The purpose of the Workmen’s Compensation Law is to regulate the relation between employer and employee, not between employee and the world at large. It destroys the right of action of the employee and his personal representatives against his employer. It substitutes therefor benefits which are not subject to the vagaries and uncertainties of litigation and the defenses incident to and which arise from said relation. It leaves unaffected the liabilities of third persons. (Matter of Zirpola v. Casselman, Inc., supra, p. 373; Judson v. Fielding, 227 App. Div. 430, affd. 253 N. Y. 596; Carey v. Co-Co-Oi Transportation, Inc., 283 N. Y. 610.)

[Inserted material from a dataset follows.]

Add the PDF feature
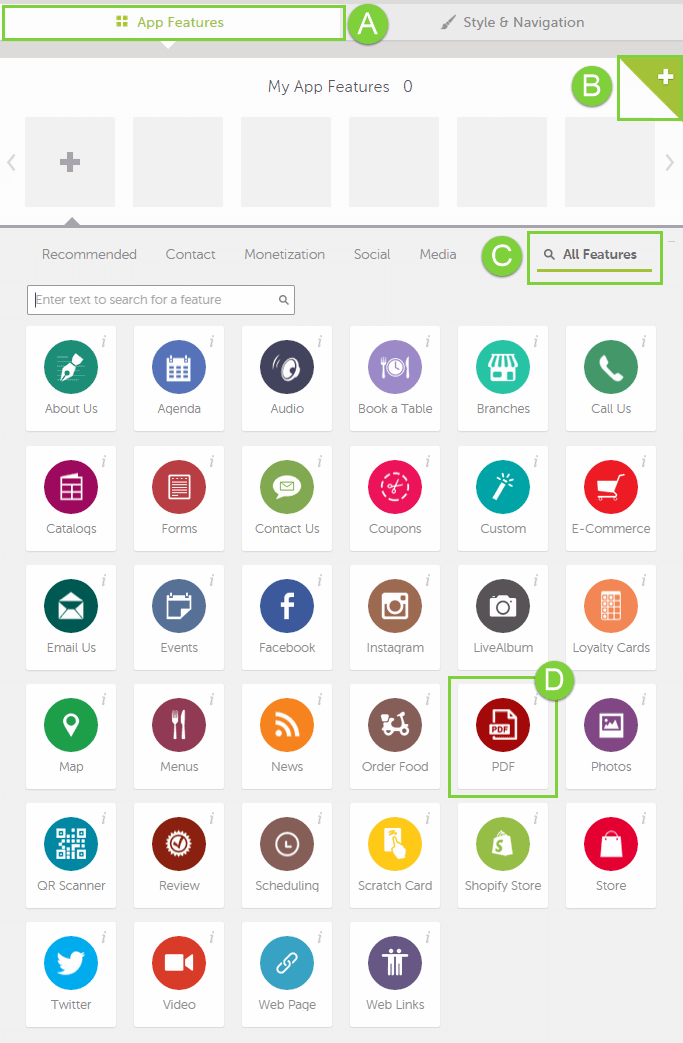 tap(503, 736)
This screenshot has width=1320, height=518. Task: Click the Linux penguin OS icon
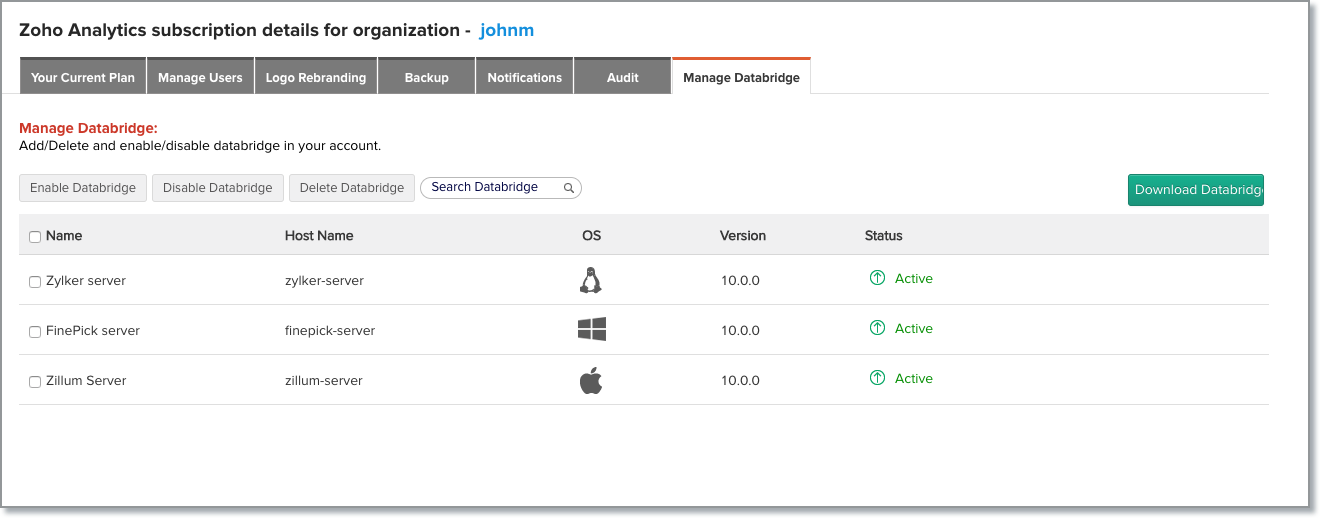click(x=591, y=280)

' The object and purpose of section 29 was to permit the carrier to reimburse itself through an action against the third party, and to allow the deceased’s dependents to recover a sum over and above the benefits awarded under the Workmen’s Compensation Law. It is within the province of the Legislature to create the cause of action, define the person or persons by whom it shall be enforced, and designate the beneficiaries. (Phoenix Ind. Co. v. Staten Island R. T. Ry. Co., 251 N. Y. 127, 136, affd. sub nom. Staten Island Ry. v. Phoenix Co., 281 U. S. 98.) It was not the purpose of the Legislature to create in favor [945]*945of the third party, the defendant herein, in respect of a suit for damages under section 130 of the Decedent Estate Law the defense here urged. Nor was it the intention of the Legislature to absolve the defendant from pecuniary liability for the decedent’s death. It is the defendant’s obligation, as well as the obligation of all other persons to the State, not to wrongfully cause the death of one of its citizens. (Phoenix Ind. Co. v. Staten Island R. T. Ry. Co., supra, p. 137.) The same result has been reached in other jurisdictions. (Otis Elevator Co. v. Miller & Paine, 240 F. 376, 379; Milosevich v. Pacific Electric Ry. Co., 68 Cal. App. 662; Fidelity & Cas. Co. v. Cedar Val. El. Co., 187 Iowa 1014; Graham v. City of Lincoln, 106 Neb. 305; Utley v. Taylor & Gaskin, Inc., 305 Mich. 561.)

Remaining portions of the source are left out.